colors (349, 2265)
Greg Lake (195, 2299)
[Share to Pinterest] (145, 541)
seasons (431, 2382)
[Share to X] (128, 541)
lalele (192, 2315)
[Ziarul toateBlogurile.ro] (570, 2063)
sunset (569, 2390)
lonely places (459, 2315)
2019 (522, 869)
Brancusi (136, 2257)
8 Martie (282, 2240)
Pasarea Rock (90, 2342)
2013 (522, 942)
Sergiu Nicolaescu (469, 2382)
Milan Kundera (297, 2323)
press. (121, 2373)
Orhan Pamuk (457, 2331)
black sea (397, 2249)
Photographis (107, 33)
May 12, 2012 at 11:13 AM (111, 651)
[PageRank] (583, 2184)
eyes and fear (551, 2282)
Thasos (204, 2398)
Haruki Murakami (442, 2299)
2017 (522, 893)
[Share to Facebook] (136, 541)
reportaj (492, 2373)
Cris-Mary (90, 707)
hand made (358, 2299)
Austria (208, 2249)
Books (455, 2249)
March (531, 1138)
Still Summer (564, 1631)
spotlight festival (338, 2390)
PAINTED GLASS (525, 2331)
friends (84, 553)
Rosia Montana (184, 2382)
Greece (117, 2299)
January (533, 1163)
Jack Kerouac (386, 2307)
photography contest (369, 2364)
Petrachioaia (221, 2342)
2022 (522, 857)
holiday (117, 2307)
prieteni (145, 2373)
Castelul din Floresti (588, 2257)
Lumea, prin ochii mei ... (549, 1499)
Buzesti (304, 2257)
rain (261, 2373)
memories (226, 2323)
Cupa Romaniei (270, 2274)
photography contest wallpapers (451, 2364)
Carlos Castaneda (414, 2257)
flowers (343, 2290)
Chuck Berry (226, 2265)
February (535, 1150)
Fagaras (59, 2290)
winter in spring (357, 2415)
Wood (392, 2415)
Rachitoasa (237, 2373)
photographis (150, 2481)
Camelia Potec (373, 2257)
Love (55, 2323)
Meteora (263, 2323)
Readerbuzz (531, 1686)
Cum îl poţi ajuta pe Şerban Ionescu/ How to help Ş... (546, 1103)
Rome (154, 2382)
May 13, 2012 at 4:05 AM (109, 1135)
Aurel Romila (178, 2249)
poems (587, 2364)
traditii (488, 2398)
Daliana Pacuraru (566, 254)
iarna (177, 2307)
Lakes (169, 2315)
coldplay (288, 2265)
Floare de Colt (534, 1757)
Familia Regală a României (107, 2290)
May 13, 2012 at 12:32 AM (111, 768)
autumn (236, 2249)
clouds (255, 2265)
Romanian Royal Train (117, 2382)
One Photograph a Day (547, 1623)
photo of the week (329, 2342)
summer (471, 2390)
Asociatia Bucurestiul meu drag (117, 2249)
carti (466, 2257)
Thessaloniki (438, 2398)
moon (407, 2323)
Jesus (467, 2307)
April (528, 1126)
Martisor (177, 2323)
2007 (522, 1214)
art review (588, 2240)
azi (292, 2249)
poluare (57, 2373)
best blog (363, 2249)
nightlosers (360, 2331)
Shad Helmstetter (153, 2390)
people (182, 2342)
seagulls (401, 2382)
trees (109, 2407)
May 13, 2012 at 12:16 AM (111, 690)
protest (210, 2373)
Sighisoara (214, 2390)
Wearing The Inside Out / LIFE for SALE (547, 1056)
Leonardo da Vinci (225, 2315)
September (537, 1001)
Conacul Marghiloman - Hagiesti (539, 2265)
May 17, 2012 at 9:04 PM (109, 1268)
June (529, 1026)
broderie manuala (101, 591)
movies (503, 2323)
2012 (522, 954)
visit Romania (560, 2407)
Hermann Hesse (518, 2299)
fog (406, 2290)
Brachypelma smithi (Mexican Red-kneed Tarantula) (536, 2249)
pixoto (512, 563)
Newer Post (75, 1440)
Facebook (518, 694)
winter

§

TASK DETAILS: Your answer should be a single number, which is the count of lines in the data above that include the word "contest".

EXERCISE ANSWER: 2